Se si entra nel merito delle motivazioni che spingono verso il nucleare, stupisce che sempre nel Pniec i criteri di scelta siano riconducibili esclusivamente a benefici di tipo economico, sui quali però non sono state fornite informazioni di dettaglio e che, a mio parere, sono tutti ancora da dimostrare, vista l’attuale assenza a livello mondiale di Smr o Amr in funzione a livello commerciale. Nulla si dice invece sulla maturità delle nuove tecnologie, sulla sicurezza delle centrali, sull’approvvigionamento del combustibile e sulla gestione delle scorie.
Parlando da tecnico ritengo quindi che le critiche al governo vadano espresse non rispetto alla volontà di tornare al nucleare, ma nel metodo fino ad ora seguito. Bisognerebbe che il governo e i suoi ministri, prima di promuovere in tutti i contesti il nucleare, ci spiegassero quali siano le valutazioni fatte. Vorremmo vedere studi, dati e analisi, al momento totalmente assenti nel Pniec, per una loro revisione da parte del mondo scientifico.
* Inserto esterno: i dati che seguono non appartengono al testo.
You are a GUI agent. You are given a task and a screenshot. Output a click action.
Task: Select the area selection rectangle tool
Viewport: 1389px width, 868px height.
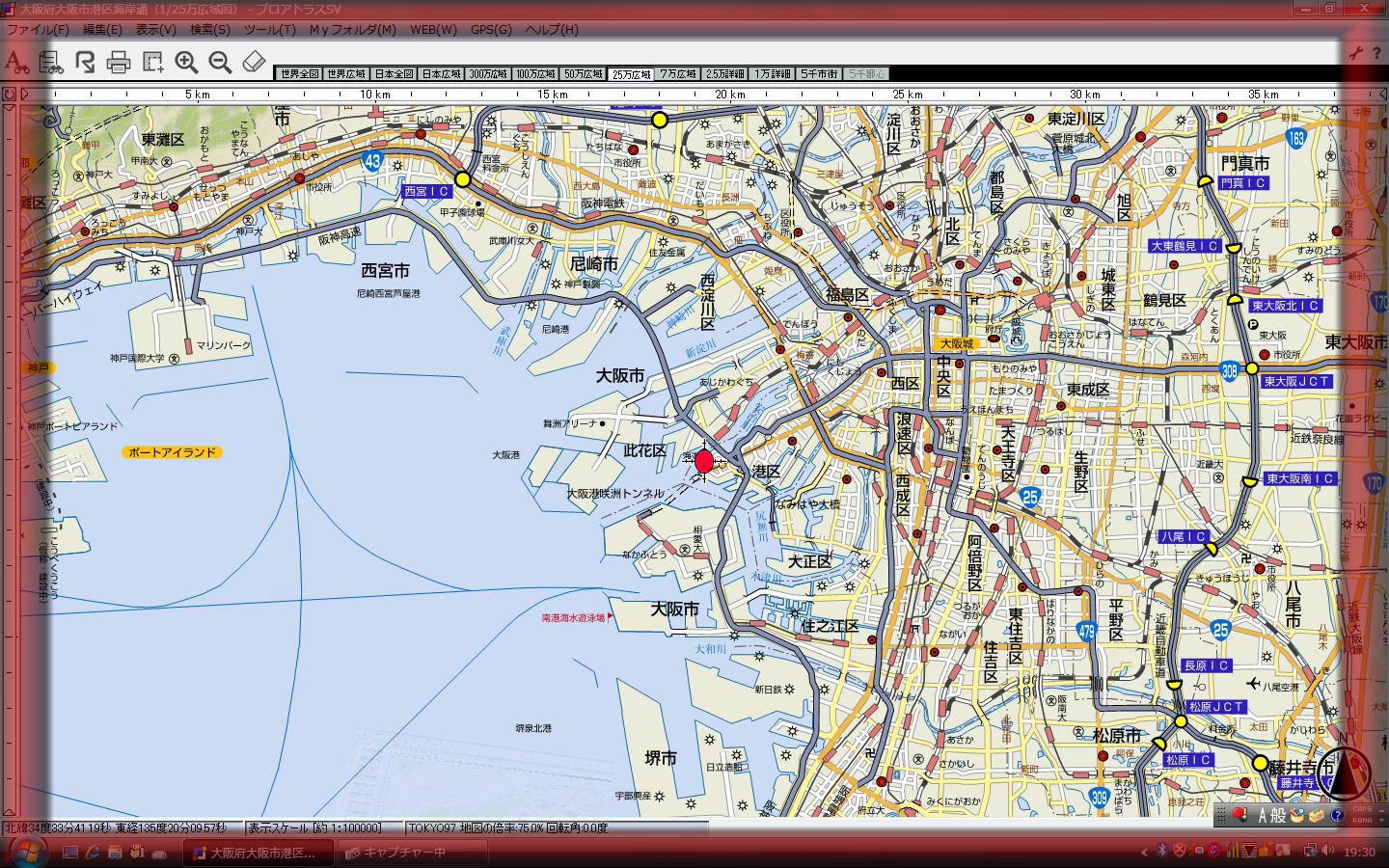(152, 63)
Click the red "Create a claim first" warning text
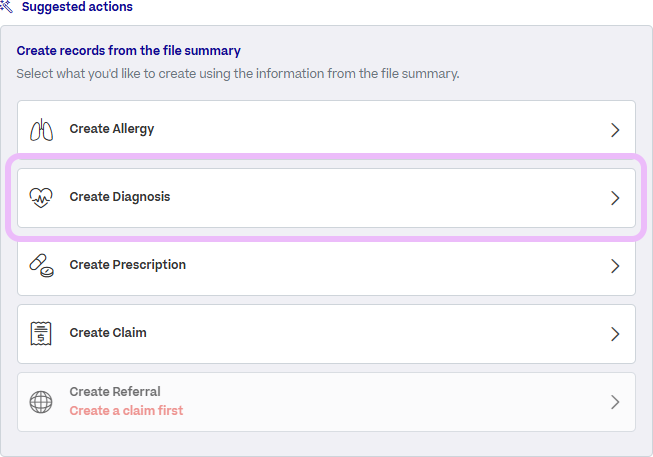The width and height of the screenshot is (653, 457). coord(126,411)
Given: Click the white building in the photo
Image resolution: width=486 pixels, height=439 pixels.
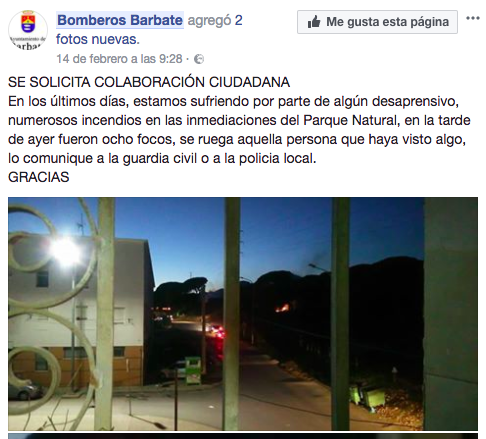Looking at the screenshot, I should click(x=82, y=312).
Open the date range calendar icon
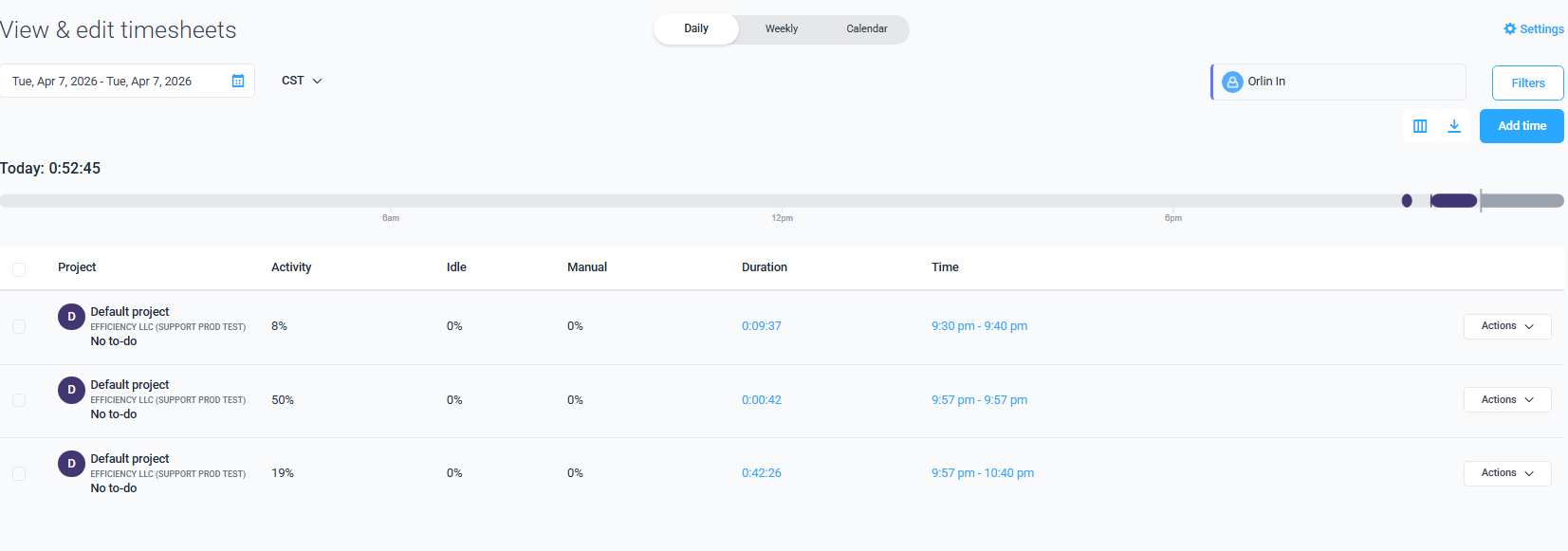The height and width of the screenshot is (551, 1568). coord(238,82)
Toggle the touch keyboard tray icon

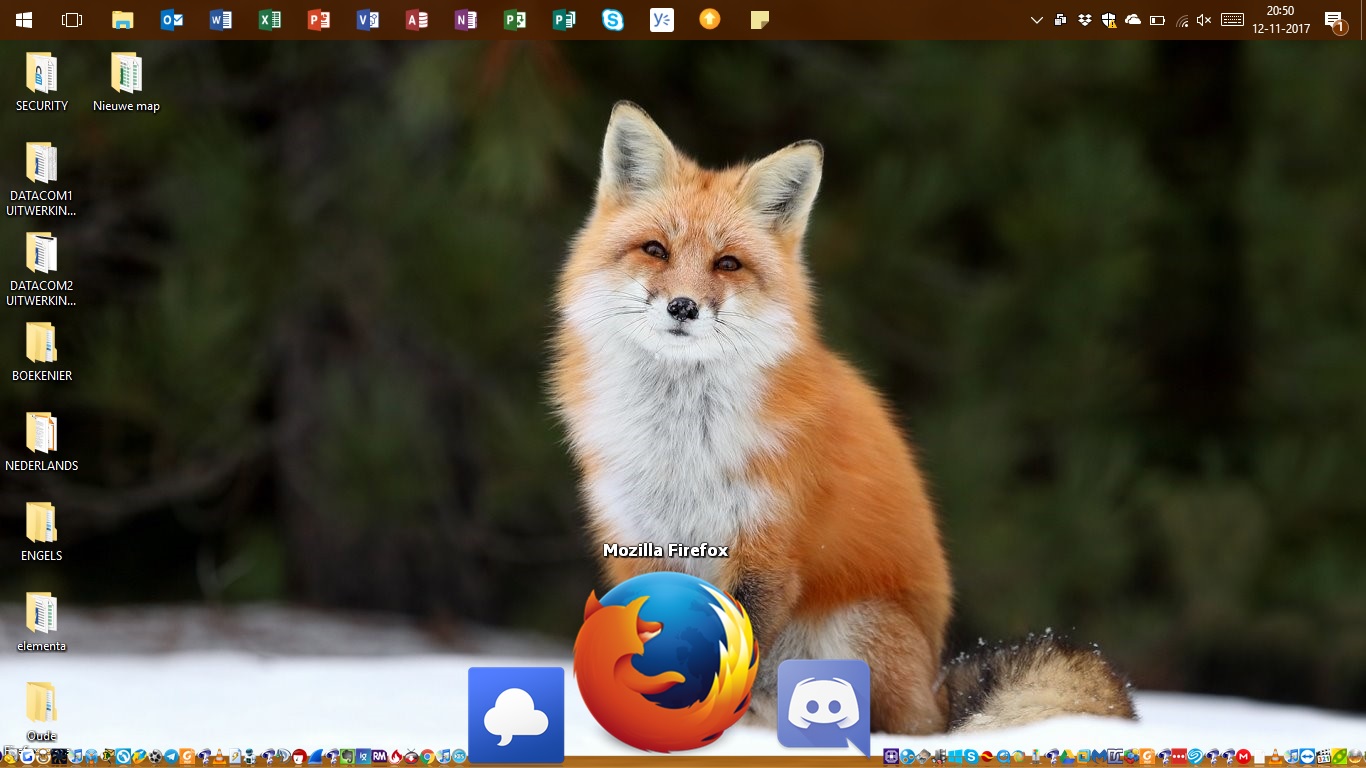pos(1232,20)
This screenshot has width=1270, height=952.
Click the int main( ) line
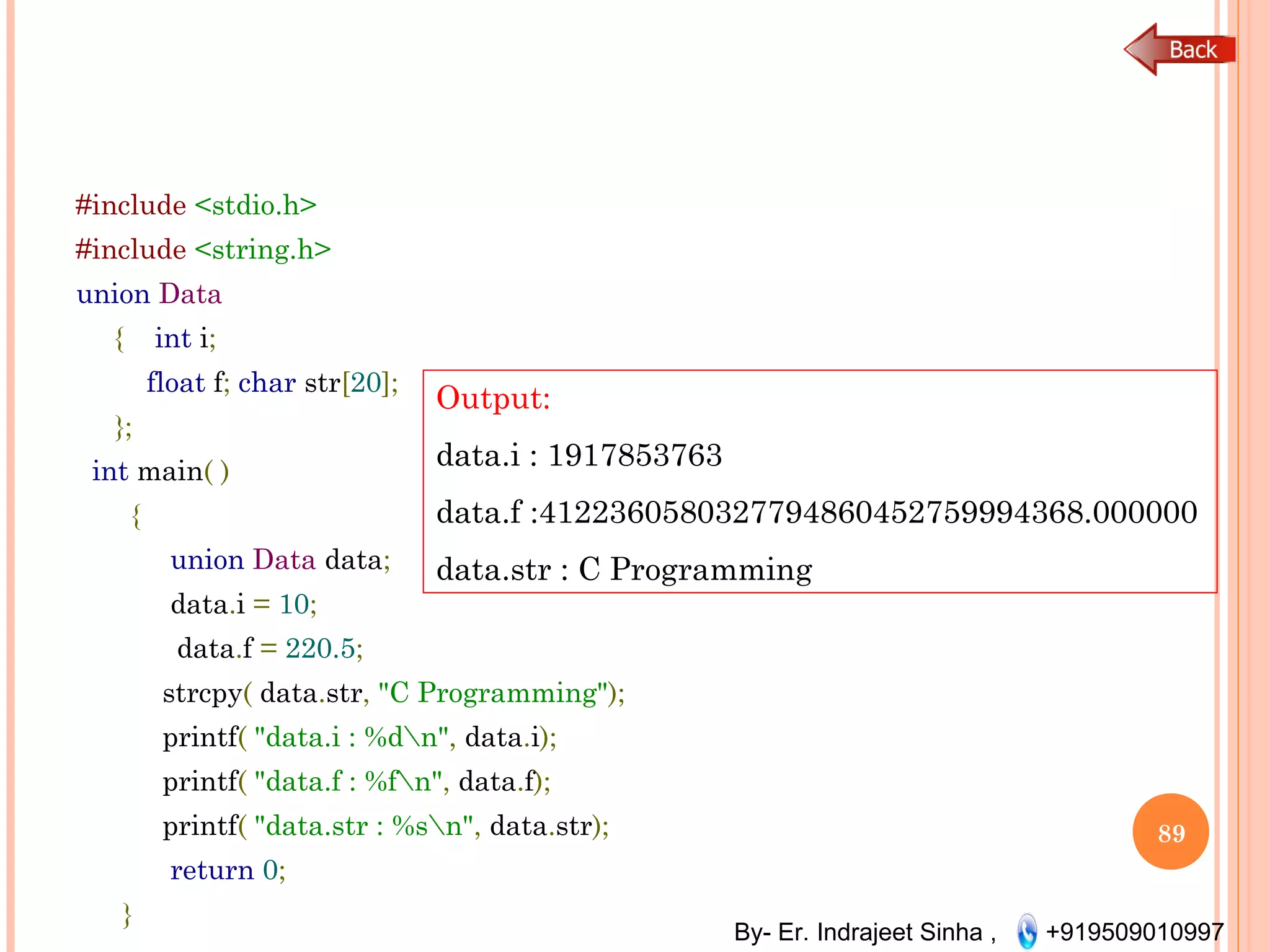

Una volta superata questa fase poi si può passare a valutare con molta attenzione l’opportunità strategica del ritorno al nucleare, la sicurezza e tutto il resto. Scelte di questa portata, che condizionano le strategie energetiche dell’intera nazione per decenni, non si possono fare con annunci nei convegni ma con dati scientifici chiari e condivisi. Dati che fino ad ora il Governo non ha reso noti».